The optimization problem

This is the core technical challenge of our research. We are not solving a narrow optimization over a few hyperparameters. We are navigating a very high-dimensional configuration space, searching for systems that are optimal across accuracy, cost, and generalization. The challenge is not that the space is unexplored; it is that brute-force exploration is intractable.

For problems of this nature, there is a well-known principle: the only viable approach is to reduce the search space using useful heuristics and constraints. The question then becomes: where do you source those heuristics?

Neuroscience as Heuristic

The answer, for us, comes from biology. We observe that evolution has already solved a version of this problem. Over hundreds of millions of years, it produced an entire class of systems that exhibit exactly the properties we seek: high generalization under resource constraints, efficient allocation of compute, and robust performance on novel inputs. The mammalian brain, and the human brain in particular, is arguably the most complex and efficient such system ever studied.

Our research lies at the intersection of two fields: observations from systems and cognitive neuroscience about how cognition occurs in the mammalian brain, and the low-level mechanics of our chosen substrate, large language models. We study the brain not to replicate its structures, but to extract the computational principles behind them and implement those principles using the levers available in LLMs.

This distinction is critical. We are not building a neural simulation. We are not mapping cortical columns onto transformer layers.

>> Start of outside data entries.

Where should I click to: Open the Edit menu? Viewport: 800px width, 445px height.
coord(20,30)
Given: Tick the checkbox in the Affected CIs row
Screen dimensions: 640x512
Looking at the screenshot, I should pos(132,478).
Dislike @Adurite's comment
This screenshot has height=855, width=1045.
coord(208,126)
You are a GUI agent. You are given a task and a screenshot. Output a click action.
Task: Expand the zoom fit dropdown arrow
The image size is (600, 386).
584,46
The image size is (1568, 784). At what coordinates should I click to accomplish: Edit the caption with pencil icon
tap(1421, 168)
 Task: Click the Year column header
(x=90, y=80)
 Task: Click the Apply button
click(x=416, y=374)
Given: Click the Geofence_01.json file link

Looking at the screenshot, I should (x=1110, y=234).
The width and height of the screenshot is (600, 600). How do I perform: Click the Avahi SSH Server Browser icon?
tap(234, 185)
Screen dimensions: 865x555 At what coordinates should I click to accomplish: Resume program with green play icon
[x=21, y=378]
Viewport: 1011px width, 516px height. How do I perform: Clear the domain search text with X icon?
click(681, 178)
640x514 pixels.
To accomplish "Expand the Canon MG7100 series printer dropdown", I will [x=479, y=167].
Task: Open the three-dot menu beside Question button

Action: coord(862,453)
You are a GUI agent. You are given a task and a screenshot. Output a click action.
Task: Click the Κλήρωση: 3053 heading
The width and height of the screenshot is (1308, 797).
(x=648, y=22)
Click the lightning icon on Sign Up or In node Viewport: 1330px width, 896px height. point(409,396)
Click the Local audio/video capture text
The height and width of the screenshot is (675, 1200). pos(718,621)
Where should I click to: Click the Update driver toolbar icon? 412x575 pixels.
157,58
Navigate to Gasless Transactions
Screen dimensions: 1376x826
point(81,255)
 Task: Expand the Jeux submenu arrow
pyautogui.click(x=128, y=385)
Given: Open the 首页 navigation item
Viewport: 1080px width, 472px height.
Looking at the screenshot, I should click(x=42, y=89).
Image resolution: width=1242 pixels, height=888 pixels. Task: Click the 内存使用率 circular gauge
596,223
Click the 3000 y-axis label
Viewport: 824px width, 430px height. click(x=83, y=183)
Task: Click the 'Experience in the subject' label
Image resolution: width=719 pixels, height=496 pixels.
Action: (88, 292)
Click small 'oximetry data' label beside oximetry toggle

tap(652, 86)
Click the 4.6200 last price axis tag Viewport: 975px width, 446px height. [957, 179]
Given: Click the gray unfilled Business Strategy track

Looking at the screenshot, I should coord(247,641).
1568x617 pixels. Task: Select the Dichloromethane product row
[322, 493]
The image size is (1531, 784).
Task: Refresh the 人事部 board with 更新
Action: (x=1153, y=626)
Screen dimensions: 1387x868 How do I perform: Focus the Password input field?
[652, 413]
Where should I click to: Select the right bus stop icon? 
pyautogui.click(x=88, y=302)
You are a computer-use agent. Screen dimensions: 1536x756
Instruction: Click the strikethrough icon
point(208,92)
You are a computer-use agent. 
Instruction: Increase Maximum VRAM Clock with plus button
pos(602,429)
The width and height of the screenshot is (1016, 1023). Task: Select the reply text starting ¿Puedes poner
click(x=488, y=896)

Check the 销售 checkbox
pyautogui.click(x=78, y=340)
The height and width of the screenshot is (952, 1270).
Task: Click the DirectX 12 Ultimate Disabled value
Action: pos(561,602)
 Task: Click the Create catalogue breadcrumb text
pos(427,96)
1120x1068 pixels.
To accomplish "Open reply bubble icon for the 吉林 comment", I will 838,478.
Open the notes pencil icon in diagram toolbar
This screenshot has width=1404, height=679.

We are identifying principles like hierarchical abstraction, dynamic resource allocation, and selective attention under uncertainty, and asking how those principles can be realized in a different substrate with different mechanics. The goal is to understand why certain computational strategies evolved, and to implement the underlying logic using the tools we have.

These neuroscience-derived heuristics serve a precise function: they constrain the search over inference configurations. Instead of blindly exploring an exponentially large space, we use biologically grounded principles to focus our search on regions that are likely to yield efficient, generalizable systems.

From Principles to Systems: Dynamic Compute Allocation

This methodology, discover levers, draw heuristics from neuroscience, build algorithms, has produced our first system designed for cognition at inference time. We call it Dynamic Compute Allocation, or DCA.

DCA is built on a simple observation from neuroscience: not all inputs deserve equal computational effort. The brain allocates metabolic resources dynamically: more attention and processing for novel or uncertain stimuli, less for familiar patterns. DCA implements this principle in the LLM stack, dynamically adjusting inference-time compute based on the difficulty and structure of the input.

We have applied DCA to several models, both individually and in multi-model configurations. Modified versions of DCA have also been applied to closed-source models, with consistent benefits across the vast majority of settings. The details of these results will appear in subsequent posts.

"Our goal is not to replicate the brain. It is to understand the computational principles behind its structures, and implement them using the levers of our chosen substrate."

The Voaige philosophy

An Ongoing Journey

DCA is the first output of our research program, not the last. The space of inference-time levers continues to grow as we and others discover new dimensions of the LLM stack that affect performance. Each discovery expands the configuration space, and each expansion makes principled, heuristic-guided search more important, not less.

We are continuing to deepen our understanding of both sides of the intersection: the neuroscience that provides our heuristics, and the substrate mechanics that define what is implementable. The next frontier is not just a smarter model. It is a smarter process of inference, one that adapts, allocates, and reasons in ways that neither the model nor the agent alone can provide.

That is the third axis of intelligence.